The novel tells several interlocking stories, mostly about ordinary Chechens simply trying to stay out of the way of the Russian occupiers, on the one hand, and the rebel insurgents, on the other; it is a tossup which faction is more brutal. The main characters are a pair of doctors — one famously incompetent, the other a resolute female surgeon trying to keep an abandoned hospital going practically by herself — who are protecting a young girl from Russians who have already abducted her father.
Dwight Garner, writing in The New York Times, called the book “ambitious and intellectually restless.” Another fan is Sarah Jessica Parker, who in a review for Entertainment Weekly described it as “full of humanity and hope.”
Mature writer
One of Marra’s teachers at Stanford, Pulitzer Prize-winning novelist Adam Johnson, said that he arrived on campus “fully formed.”
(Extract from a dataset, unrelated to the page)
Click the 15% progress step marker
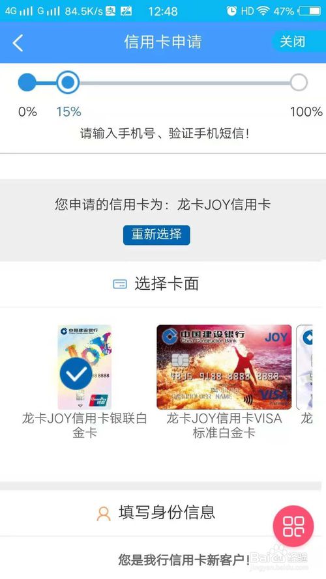Image resolution: width=326 pixels, height=579 pixels. click(68, 82)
“I don’t know how much credit we can take for Tony,” Johnson said. “Most people his age are still learning the conventions, the traditions, the craft, and here he is leveraging the full power of the novel. When I was writing my first novel I was struggling with conventional realism, traditional structure, but he has abandoned all that right out of the gate. He looks like a very mature writer, with profound concerns, at the height of his powers.”
Marra grew up in Washington, where both his parents were corporate lawyers. He was an unambitious, “solid B” student, he said, smiling, and didn’t discover novels until he was caddying one summer at a country club in Chevy Chase, Md., and needed to pass the time waiting in the caddie yard for a loop.
He took a year off between high school and college, during which he worked in a UPS store, missed his girlfriend and began writing short stories about a lovelorn guy working in the same store.
“One of them had three pages on a single kiss,” he said.
But Marra no longer has much interest in autobiographical fiction.
“I quickly realized I live the least interesting literary life imaginable,” he said. “My parents are happily married. There haven’t been any major traumas. I’m not sure that the story of my life would be much fun to read.”
While an undergraduate at the University of Southern California, he began writing a historical novel, 250 words a day, about, of all things, Bobby Sands and the 1981 hunger strike at Long Kesh.
“It will never see the light of day,” Marra said emphatically, but added that the book sprang from a preoccupation with religious and political violence.
“I was a junior in high school when 9/11 happened,” he explained, “and I’ve spent my entire adult life in a world where terror is present in a way it may not have been before.”